▸ Extracted material:
+ + + + + + +

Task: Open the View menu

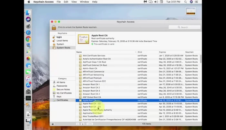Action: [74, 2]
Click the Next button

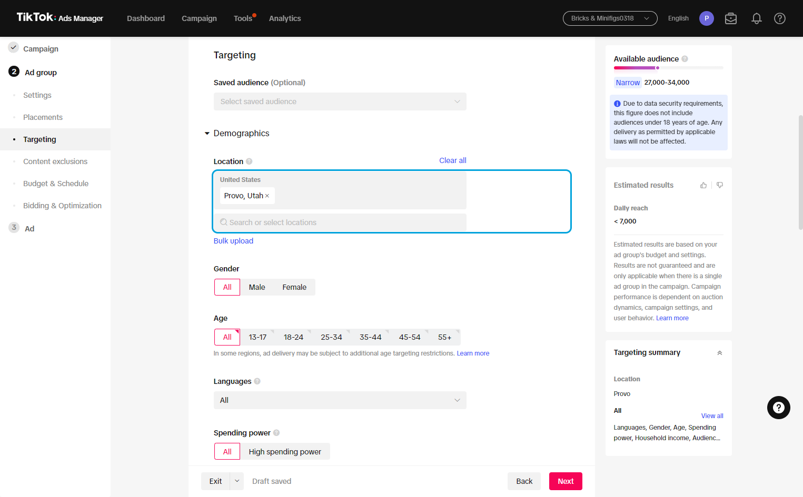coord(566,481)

+ + + + + + +

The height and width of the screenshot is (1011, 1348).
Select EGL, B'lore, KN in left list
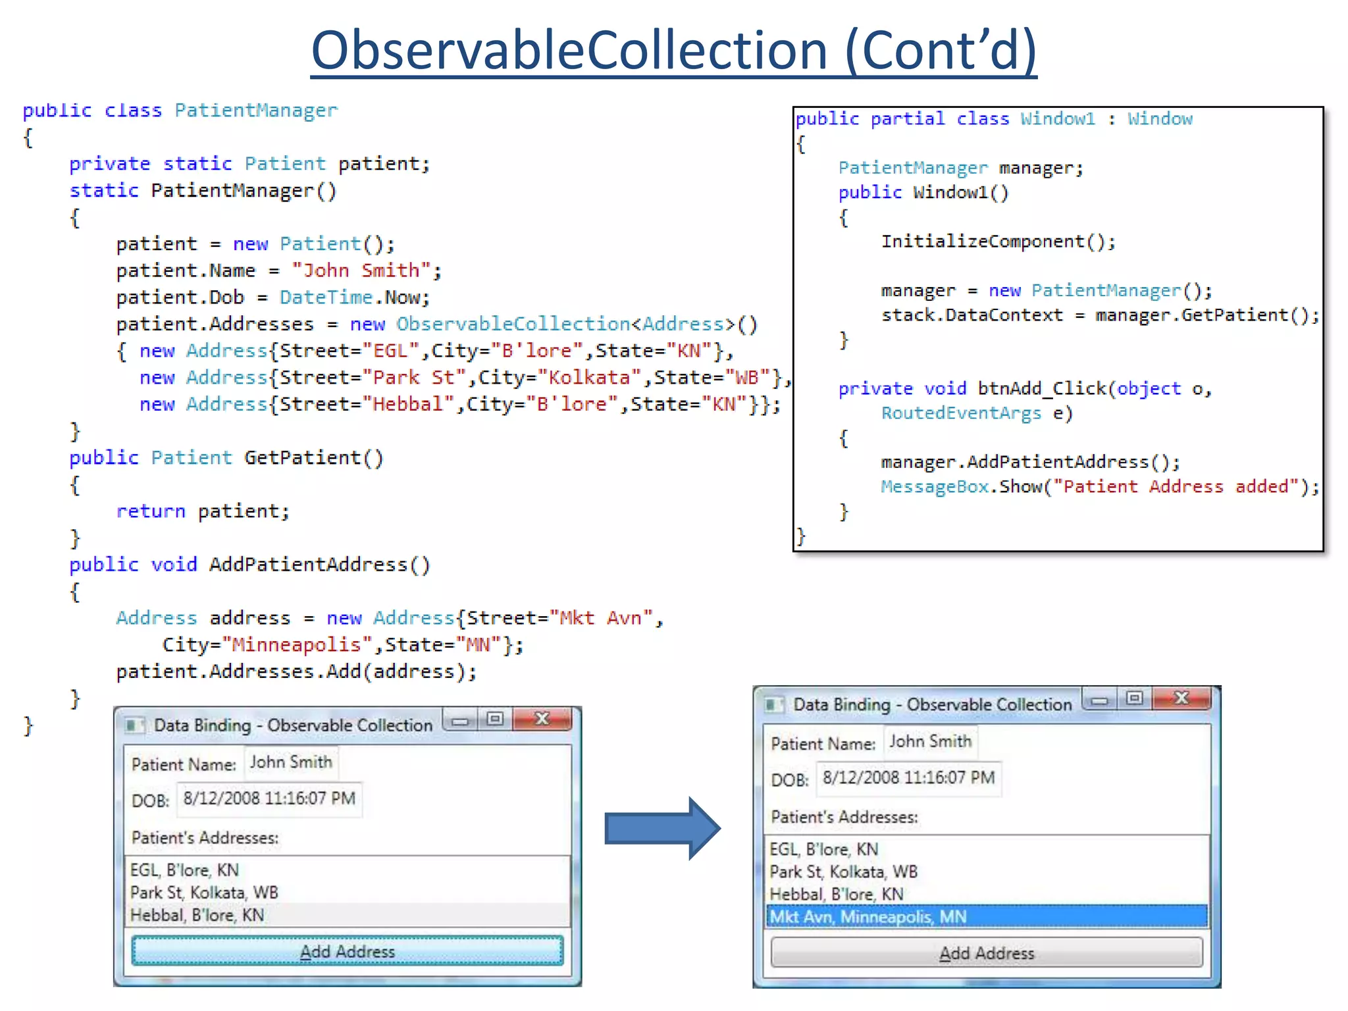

+ + + + + + +

▸ Given instruction:
Please turn everything from the line containing "The height and" down to the line containing "Select EGL, B'lore, KN in left list" into a JSON list of strings, one string per line, with blank lines left out.

▸ Answer to this exercise:
[
  "The height and width of the screenshot is (1011, 1348).",
  "Select EGL, B'lore, KN in left list"
]